All these efforts, however, are very early. WaVe doesn’t expect to file papers for its first clinical tests until late 2016 or early 2017. It’s a long way from putting a scare into its more advanced rivals.
One intriguing development is Teva’s involvement in the IPO. The only previous connection between the two was as competitors. Through its buyout of Auspex Pharmaceuticals in March, Teva acquired a potential Huntington’s treatment that just a few days ago received a breakthrough therapy designation from the FDA.
Two of WaVe’s shareholders are Japan-based entities: Kagoshima Sinsangyo Sousei Investment (21.7 percent stake before the IPO), and founding investor Shin Nippon Biomedical Laboratories (9.5 percent), a CRO. Foresite Capital (6.8 percent) and a fund affiliated with Fidelity (6.2 percent) also held sizeable stakes prior to the offering.
Voyager, meanwhile, is developing gene therapies—a method of delivering genetic instructions into the body—for a variety of neurological diseases, among them Huntington’s and Parkinson’s. Voyager delivers these therapies via adeno-associated viruses, the most commonly used gene therapy delivery tool.
As with WaVe, Voyager is a very early stage company with big challenges ahead. No company has ever successfully delivered gene therapies to the brain or spine, which Voyager intends to do via a surgical procedure. The risks are formidable. Voyager has said in its prospectus, for instance, that in a Phase 1 trial conducted at the University of California, San Francisco for its most advanced candidate, three patients experienced hemorrhages from the brain surgery. The therapy, dubbed VY-AADC01, is meant for Parkinson’s disease patients who have not responded to treatment with levodopa, the standard of care for the disorder.

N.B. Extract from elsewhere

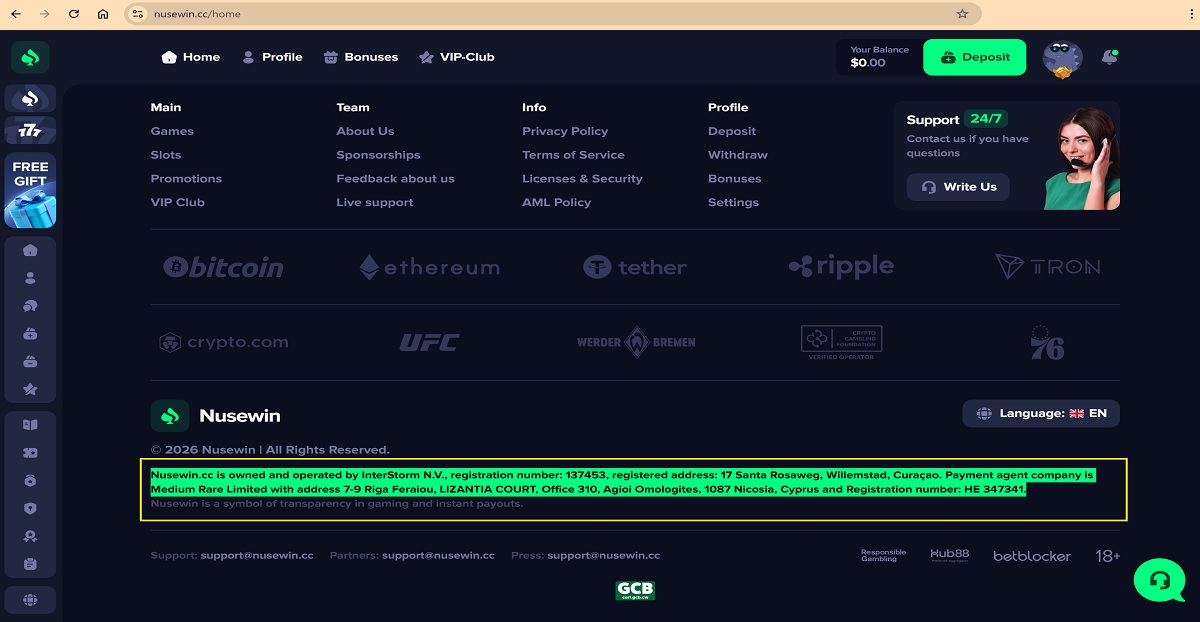The width and height of the screenshot is (1200, 622).
Task: Open the Withdraw link in the footer
Action: (737, 155)
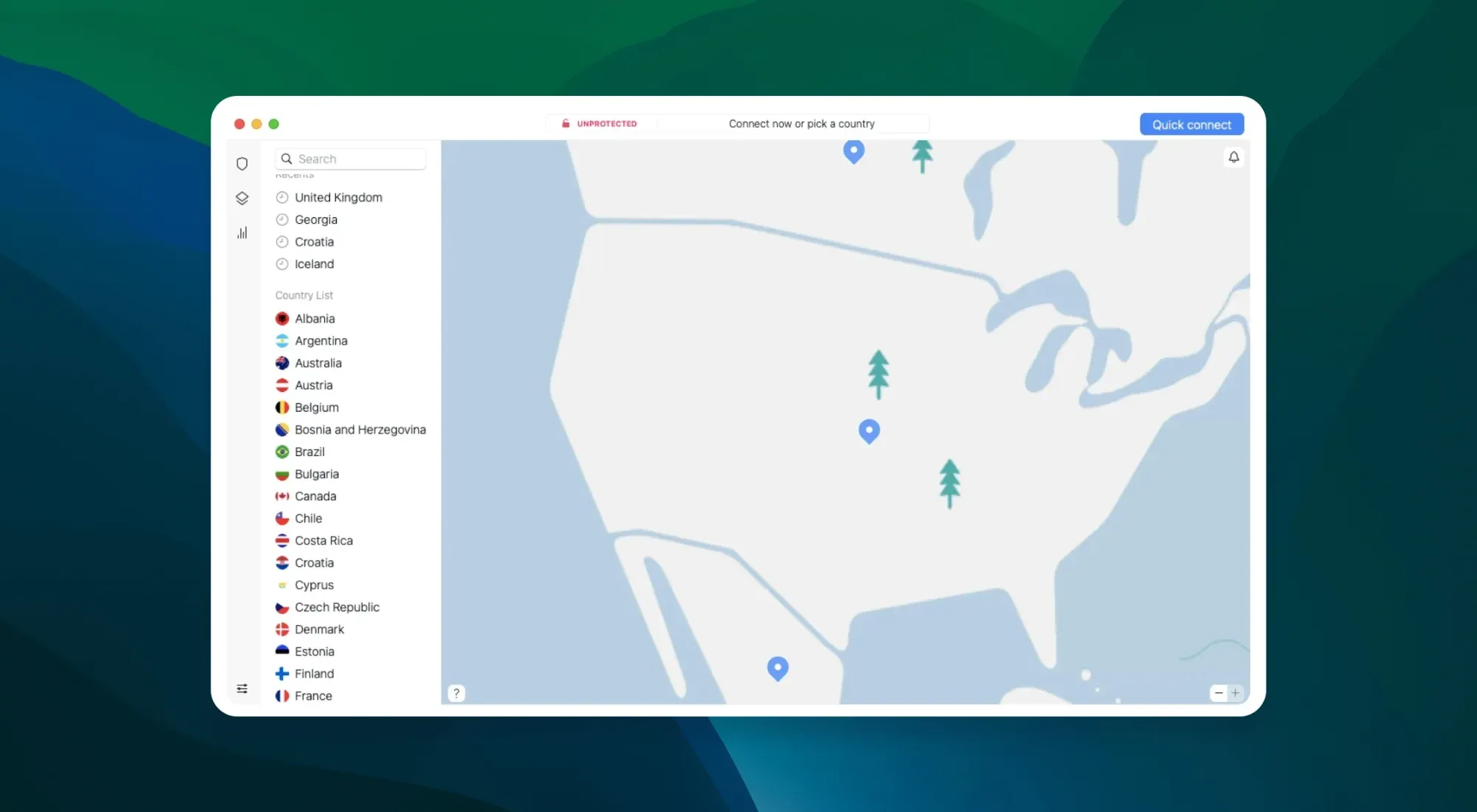Click the zoom in plus button on map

What’s more, the responses seen were also “similar to placebo effects observed in previous surgical therapies” in Parkinson’s.
Voyager is now trying to tweak the delivery, dose, and amount of gene therapy infused to get a better result, and is going to use a “modified” version of VY-AADC01 in future trials, according to the prospectus.
The Parkinson’s candidate is Voyager’s only therapy in human clinical testing. It has four other preclinical programs for Huntington’s, Friedreich’s ataxia, spinal muscular atrophy, and a form of amyotrophic lateral sclerosis, but the first of them likely won’t begin trials until 2017.
The early stage profiles of both Voyager and WaVe have provided a good test of the dampened enthusiasm biotech IPOs have encountered since summer’s end. While WaVe now has Teva in its corner, Voyager hopes to counter its relative lack of clinical experience with seasoned management and a big corporate alliance. It has a deal in place with Sanofi subsidiary Genzyme. Voyager staff is led by former Eli Lilly R&D chief Steven Paul and includes veterans of Genzyme, Biogen, and Alnylam Pharmaceuticals. It had about $169 million in cash on hand as of June 30. Boston venture firm Third Rock Ventures founded Voyager and held 52.6 percent of the company’s shares before the IPO.